駅ビルから出ると、すでに太陽は西に傾いていた。夕日が街をオレンジ色に染め、足元には長い影ができている。
 そんな夕焼けの中、両手に紙袋を持った奈津美先輩が「うーん」と伸びをした。

「あ~、堪能した~! やっぱり、夏休みはちゃんと楽しまないといけないわね」

 やり切った感満載で、奈津美先輩が両手に抱えた戦利品に目をやる。紙袋の中身は、展覧会を行っていた書店が発行している稀覯書目録だ。今回展示されていた本も、すべて収録されている。他にも、カタログ類を片っ端からもらっていた。

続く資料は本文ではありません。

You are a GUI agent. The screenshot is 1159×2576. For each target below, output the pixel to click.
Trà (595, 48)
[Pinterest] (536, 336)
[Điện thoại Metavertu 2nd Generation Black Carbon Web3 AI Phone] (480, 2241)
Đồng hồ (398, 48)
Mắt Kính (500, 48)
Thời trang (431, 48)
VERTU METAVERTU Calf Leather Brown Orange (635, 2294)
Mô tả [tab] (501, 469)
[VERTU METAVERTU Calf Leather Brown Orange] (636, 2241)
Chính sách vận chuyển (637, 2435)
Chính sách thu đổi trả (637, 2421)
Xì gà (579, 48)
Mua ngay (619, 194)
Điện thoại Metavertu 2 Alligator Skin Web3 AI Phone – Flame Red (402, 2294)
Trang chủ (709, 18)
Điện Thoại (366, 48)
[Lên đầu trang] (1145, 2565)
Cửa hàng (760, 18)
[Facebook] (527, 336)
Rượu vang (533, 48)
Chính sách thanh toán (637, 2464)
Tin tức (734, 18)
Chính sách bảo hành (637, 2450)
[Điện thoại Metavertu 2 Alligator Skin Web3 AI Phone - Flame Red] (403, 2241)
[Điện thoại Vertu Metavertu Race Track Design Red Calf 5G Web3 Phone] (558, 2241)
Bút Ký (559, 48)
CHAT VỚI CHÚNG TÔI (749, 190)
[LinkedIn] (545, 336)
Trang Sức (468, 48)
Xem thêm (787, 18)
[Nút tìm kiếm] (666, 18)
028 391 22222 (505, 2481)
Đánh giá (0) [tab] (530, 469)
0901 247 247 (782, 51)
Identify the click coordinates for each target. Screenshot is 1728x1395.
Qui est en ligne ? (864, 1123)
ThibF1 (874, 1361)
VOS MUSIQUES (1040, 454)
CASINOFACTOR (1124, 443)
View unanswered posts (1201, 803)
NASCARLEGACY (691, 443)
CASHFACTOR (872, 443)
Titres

 さらに極め付けは、「これなら買える!」と奈津美先輩が嬉々して選んだ仮製本の古書だ。二十世紀前半の本だが、それほど珍しいものではないため、お値段は二千円のお手頃価格だった。

「ああ~、どんな製本をしようかしら。やっぱり、古書には革の装丁が似合うわよね。ここは思い切り奮発して、ちょっと高い革でも使ってみようかしら」

 本が入った紙袋を胸に抱き、奈津美先輩はクリスマスプレゼントをもらった子供のようにはしゃいでいる。もうすでに、買った本を製本することに頭が向かっているようだ。
 奈津美先輩らしいと、思わず微笑ましく見てしまう。

「その本の製本もいいですけど、文集の製本も忘れないでくださいね。文化祭まであと二週間を切ってるんですから」

「もちろんわかっているわ。そっちだって、一切手を抜くつもりはありません。最高の本にしてあげるんだから!」

 僕がやんわりツッコむように言うと、奈津美先輩は自信満々に胸を張った。
 うちの学校の文化祭は、二学期が始まってすぐに行われる。僕らにとっても、今はラストスパートの真っ只中だ。

 そして、奈津美先輩の自信が張りぼてではないことは、僕が一番よく知っていた。
 今回の製本は、僕も製本の手伝いをさせてもらっているのだ。文集の製作状況は、僕だって余すことなく把握している。

 その出来は、奈津美先輩に対する感情や当事者としての贔屓目を抜いてみても、素晴らしいの一言だ。
 素材的には、一昨年作成した本に及ばないかもしれない。けれど、この二年で奈津美先輩がさらに磨きをかけた技術が、素材の差を見事に埋めていた。

 これなら、絶対に二年前よりも素敵な本が出来上がるはず。そう確信が持てる出来栄えだった。